# Detailed outline of infidelity recovery process



## Allen_A (Nov 18, 2013)

Does anyone have a detailed outline of the process involved in repairing a marriage from infidelity?

For both spouses? Step by Step?

It would be great to read an outline of the process.

Yes I am aware every couple is different, but I am sure there are detailed steps one can take in general.


----------



## Graywolf2 (Nov 10, 2013)

Sorry


----------



## Allen_A (Nov 18, 2013)

I am missing something.. how is this an outline?


----------



## kristin2349 (Sep 12, 2013)

There are books for this "Surviving The Affair" is my suggestion. 

Providing a detailed "outline" is tough and would make for a long and varied thread.


----------



## anchorwatch (Mar 5, 2012)

Steps to Recover from an affair/infidelity in marriage

Amazon.com: Surviving an Affair eBook: Willard F. Harley Jr., Jennifer Harley Chalmers: Kindle Store


----------



## swedish (Mar 6, 2008)

Okay, I'll bite. A little background: I came to this site after discovering my husband's EA moving toward PA in 2007 with a woman he worked with. Generally speaking is somewhat difficult because, not only do each couple differ, but the details surrounding the infidelity do as well, but here's what we did:


Confront ASAP (he left his cell phone on my desk by accident (I work from home) and I thought it was mine, discovered text messages and went into PI mode for the day. Called my sister and asked her to take my kids for dinner and confronted him as soon as he got home.)
Have an open discussion on whether the affair will stop and the marriage can be salvaged (Once he disclosed everything (would have progressed to a sexual affair if logistics cooperated) I quickly knew I did not want an open marriage nor a marriage where his mind and body were somewhere else and he did say he wanted to commit to the marriage as well…Although initially thought there would be no harm in remaining friends with her.)
Determine specifics on living 'open book' in order to rebuild trust (I believe it took him a week or two to really understand how hurt I was and at that point he realized the 'friendship' was not a good idea (Not Just Friends by Shirley Glass was a good read on this subject) and he told her they needed to limit their discussions to work issues only. She did not take that well but he stuck to his guns. Neither of them left the company, which made rebuilding trust more difficult, but she eventually left (a few years ago.) In the meantime, he was open book with his phone, computer, etc. and in answering my questions. Patience was key here - it's hard to know when you will begin to heal and trust again but I knew I did not want to feel that way forever.)
Make a conscious decision to not 'throw the affair in his face' every time we had a disagreement.
Determine specifics on reconnecting as a couple. (We started with a weekly date night, which we still do religiously, and spending more time together.)
Read up on marriage, relationships and share. (Several good books out there - I bought the 5 Love Languages audio book for my husband so he could listen on his way to work. We saw Fireproof together (didn't care much for the movie but it did have a good message, overall.))
IC to deal with anxiety (Some would say MC but I personally needed to talk to someone one-on-one.)
Put the marriage as top priority and stay focused on keeping it there (6 years out and not only have we kept the date-night going but we've found many things we enjoy doing together and plan outings when we can and spend alone time when we can. We will be empty-nesters a year from now and are already looking forward to more time alone together.)


----------



## Racer (Sep 24, 2009)

No one has mentioned the ‘bible of infidelity’ yet; “Not Just Friends” by Shirley Glass which summarizes her research spanning decades on this subject.

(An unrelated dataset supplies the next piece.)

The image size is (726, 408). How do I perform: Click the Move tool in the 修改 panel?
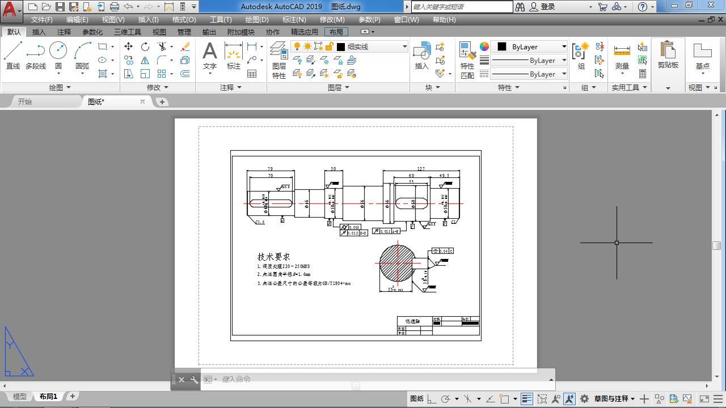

What the books don’t cover though is the darker side of recovery with Abe Normal brains. Most books generally assume the wayward, although foggy, isn’t too far over the edge and mostly rational. But those crazytrain self-righteous waywards do exist; the poster children of unremorseful basket cases. 

So, you’ll also find information in “Walking on Eggshells” which deals with Borderline Personality Disorder and even if they aren’t true BPD, it has a lot of helpful tools in there. I liked one that was called “Living with the Liar”. There’s also various books dealing with survivors of rape, abuse, etc. if you discover you are what they call a secondary survivor. 

Lots of self help type books too. As the BS, you’ll need serious help getting through all this because your emotional support sort of stuck that knife in your back and can no longer be relied upon to watch out for you. 

Also there’s the unpublished stuff that has been known to work for the ‘morally flexible’ damaged monkeys who aren’t ready to just divorce. Those are the ‘dark side’ type psychology methods no one likes to talk about but have successes breaking through the fog and getting them to question themselves and their belief systems. A Hannibal Lecter marriage advise. 

Basically, there is no set way to reconcile.


----------



## theroad (Feb 20, 2012)

Get the book Surviving An Affair by Dr Harley.


----------